Entendue par la délégation, la directrice générale de l'Agence de santé de Guadeloupe 131 ( * ) a insisté sur les difficultés psychosociales constatées. Selon elle, certaines préexistaient et le passage de l'ouragan Irma n'a fait qu' aggraver ces situations de précarité .

Concernant les réactions psychologiques relevées à la suite de l'ouragan, la situation est plus difficile à établir. La directrice générale se montre ainsi plus réservée quant à l'existence de psychotraumatismes à la suite d'Irma : « le diagnostic de psychotraumatisme est plus mitigé , faute de symptômes ». Le professeur Louis Jehel chef de pôle adjoint du CHU de Martinique et vice-président de l'Université des Antilles, pôle Martinique, signalait 132 ( * ) lui une réactivation de phénomènes d'addictions à la suite de tels événements : « beaucoup de personnes ont ainsi confié avoir consommé beaucoup d'alcool à leur suite, compte tenu de ses vertus apaisantes ».

Le professeur a en outre insisté sur la question du risque suicidaire , indiquant qu'à Porto-Rico, les morts par suicide dans les six mois qui ont suivi le dernier cyclone auraient augmenté de 6 %. Ce phénomène est généralisé. Cependant, le professeur indiquait que « le comptage de ces morts par suicide pose de surcroît une difficulté », le motif n'étant parfois pas signalé afin de « protéger les familles » pour des raisons religieuses ou assurantielles.

Lors de son déplacement , la délégation a pu rencontrer des habitants des îles de Saint-Barthélemy et de Saint-Martin, notamment des représentants des conseils de quartier de Saint-Martin. Les rapporteurs ont longuement échangé avec eux et ont pu compléter le diagnostic fait par les autorités sanitaires auprès du ressenti de la population. Les habitants ont pu faire état de grandes fragilités au sein de la population, soulignant des situations de choc important après l'intensité exceptionnelle de l'événement, d'incompréhension et parfois de détresse dans la phase de reconstruction où des parcours de vie ont pu être brisés et durant laquelle il faut cependant « tenir », particulièrement dans les familles avec des enfants. L'accompagnement dans la durée apparaît comme une nécessité.

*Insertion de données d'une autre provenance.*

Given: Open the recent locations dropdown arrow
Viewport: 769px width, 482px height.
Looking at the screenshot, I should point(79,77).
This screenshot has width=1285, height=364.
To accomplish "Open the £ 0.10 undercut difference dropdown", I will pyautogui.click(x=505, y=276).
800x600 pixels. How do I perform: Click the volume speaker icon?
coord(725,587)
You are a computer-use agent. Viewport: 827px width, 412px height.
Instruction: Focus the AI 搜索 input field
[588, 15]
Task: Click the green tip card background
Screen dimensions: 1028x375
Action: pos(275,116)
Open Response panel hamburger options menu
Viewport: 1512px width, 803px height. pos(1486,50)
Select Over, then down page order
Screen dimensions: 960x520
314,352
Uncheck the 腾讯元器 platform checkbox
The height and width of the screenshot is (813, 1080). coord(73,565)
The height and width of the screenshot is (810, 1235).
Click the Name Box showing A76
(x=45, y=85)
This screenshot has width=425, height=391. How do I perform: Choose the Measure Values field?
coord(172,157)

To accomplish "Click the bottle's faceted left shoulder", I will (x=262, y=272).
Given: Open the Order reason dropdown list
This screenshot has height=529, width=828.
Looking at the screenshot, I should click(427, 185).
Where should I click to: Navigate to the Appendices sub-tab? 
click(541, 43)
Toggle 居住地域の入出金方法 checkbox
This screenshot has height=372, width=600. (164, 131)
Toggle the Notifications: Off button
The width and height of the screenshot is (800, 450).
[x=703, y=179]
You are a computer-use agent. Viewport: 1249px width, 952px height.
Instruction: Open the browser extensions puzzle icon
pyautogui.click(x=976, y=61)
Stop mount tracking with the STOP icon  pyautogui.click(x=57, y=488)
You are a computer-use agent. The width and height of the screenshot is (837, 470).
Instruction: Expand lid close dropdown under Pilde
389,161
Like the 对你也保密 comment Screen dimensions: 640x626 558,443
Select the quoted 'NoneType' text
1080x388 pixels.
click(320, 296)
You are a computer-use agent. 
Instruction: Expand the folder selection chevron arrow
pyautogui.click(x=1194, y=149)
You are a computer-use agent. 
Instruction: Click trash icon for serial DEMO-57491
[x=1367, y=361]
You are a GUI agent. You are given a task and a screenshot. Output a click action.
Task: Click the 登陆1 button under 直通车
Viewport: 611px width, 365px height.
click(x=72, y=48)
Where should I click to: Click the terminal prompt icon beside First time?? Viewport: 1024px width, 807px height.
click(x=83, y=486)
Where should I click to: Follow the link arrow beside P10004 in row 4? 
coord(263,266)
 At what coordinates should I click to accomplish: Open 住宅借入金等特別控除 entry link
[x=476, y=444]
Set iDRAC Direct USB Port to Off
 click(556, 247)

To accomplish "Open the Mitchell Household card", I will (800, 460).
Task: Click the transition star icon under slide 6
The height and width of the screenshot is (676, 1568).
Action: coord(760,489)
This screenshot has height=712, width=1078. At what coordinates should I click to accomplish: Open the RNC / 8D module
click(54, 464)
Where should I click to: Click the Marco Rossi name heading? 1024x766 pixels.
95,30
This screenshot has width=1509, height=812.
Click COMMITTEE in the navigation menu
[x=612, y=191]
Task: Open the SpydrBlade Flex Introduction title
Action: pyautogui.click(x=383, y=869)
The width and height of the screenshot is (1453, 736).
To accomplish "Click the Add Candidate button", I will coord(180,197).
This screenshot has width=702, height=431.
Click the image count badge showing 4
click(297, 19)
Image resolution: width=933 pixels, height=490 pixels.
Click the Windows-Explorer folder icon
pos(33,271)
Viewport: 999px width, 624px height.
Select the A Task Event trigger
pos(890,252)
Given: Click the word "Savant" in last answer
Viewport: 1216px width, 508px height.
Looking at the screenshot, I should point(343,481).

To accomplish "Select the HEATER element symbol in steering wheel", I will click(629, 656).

* 130 Audition de Stéphanie Defossez, maître de conférences en géographie à l'Université Paul-Valéry de Montpellier, le 4 avril 2019.

* 131 Audition de Mme Valérie Denux, directrice générale de l'Agence de santé (ARS) de Guadeloupe, Saint-Martin et Saint-Barthélemy, et du Pr Louis Jehel, chef de pôle adjoint du CHU de Martinique et vice-président de l'Université des Antilles, pôle Martinique , le 11 avril 2019.

* 132 Audition sur le suivi sanitaire des populations, le 11 avril 2019.